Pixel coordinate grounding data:

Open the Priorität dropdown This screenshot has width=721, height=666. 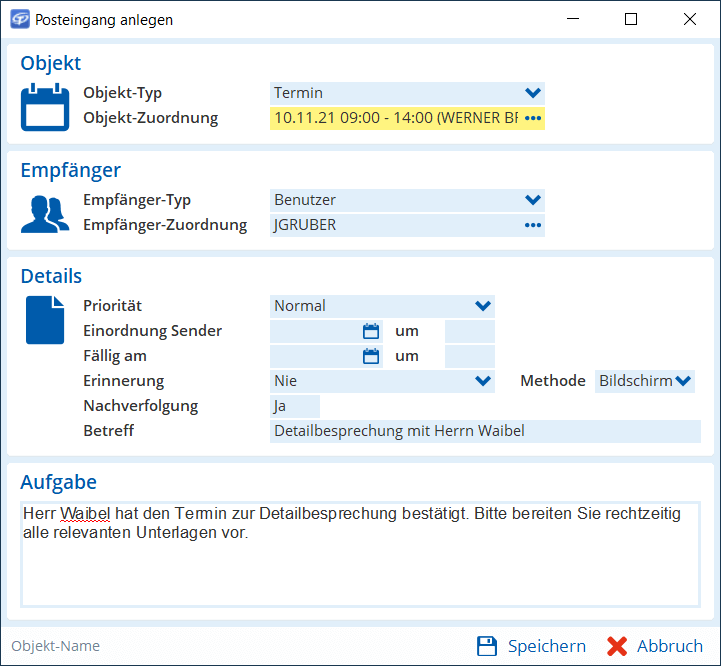[483, 306]
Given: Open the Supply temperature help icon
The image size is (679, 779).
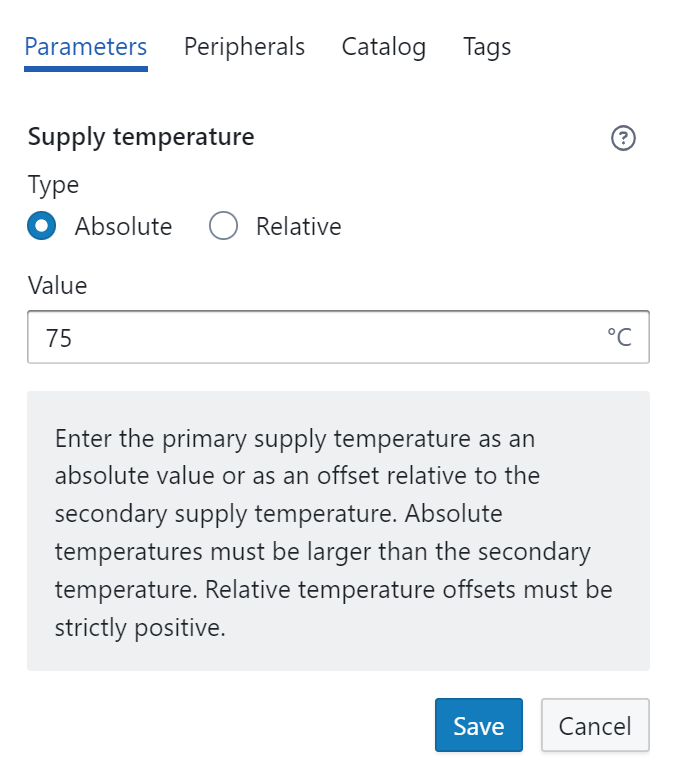Looking at the screenshot, I should (623, 138).
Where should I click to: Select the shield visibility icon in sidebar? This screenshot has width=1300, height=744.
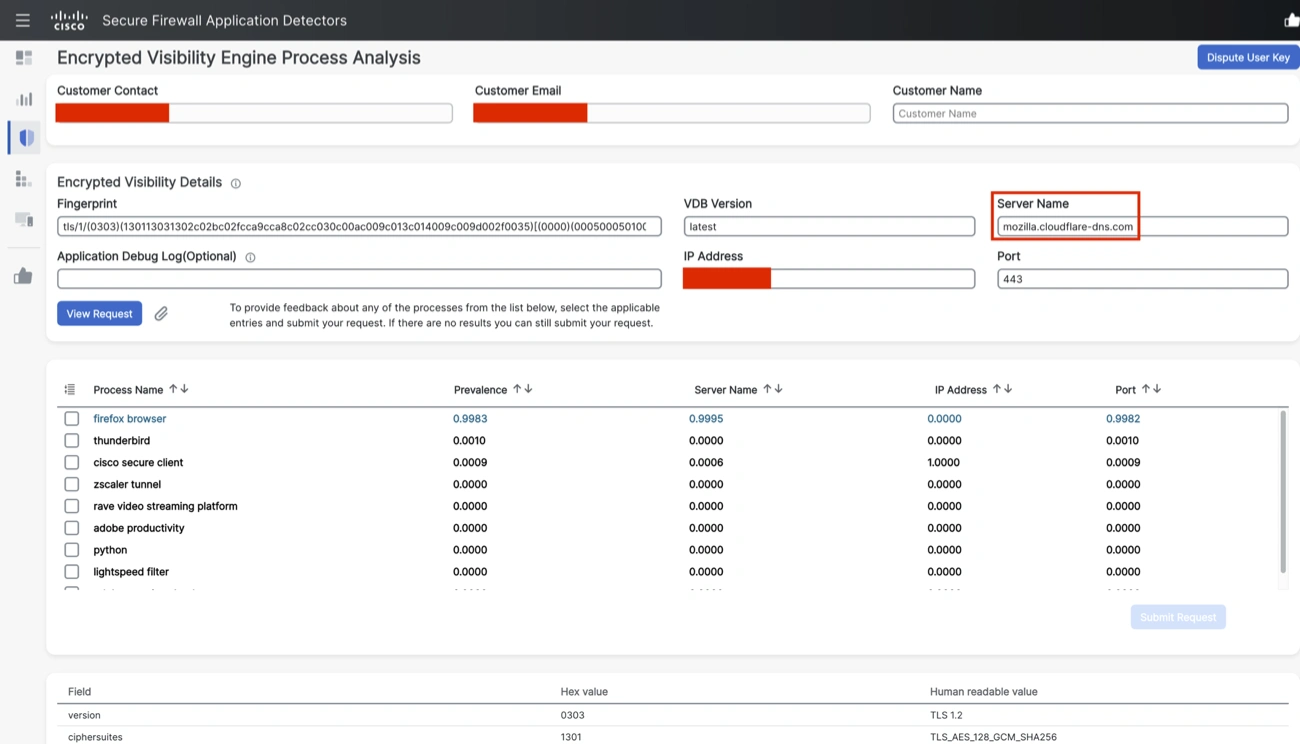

▶ [WHAT TO PRODUCE]: Your answer must be an exact copy of the lines above, from the line that contains "Given: Open the Supply temperature help icon" through the final line, with no pictures in it.

▶ [RESPONSE TO THE EXERCISE]:
Given: Open the Supply temperature help icon
The image size is (679, 779).
Looking at the screenshot, I should (623, 138).
Where should I click to: Select the shield visibility icon in sidebar? This screenshot has width=1300, height=744.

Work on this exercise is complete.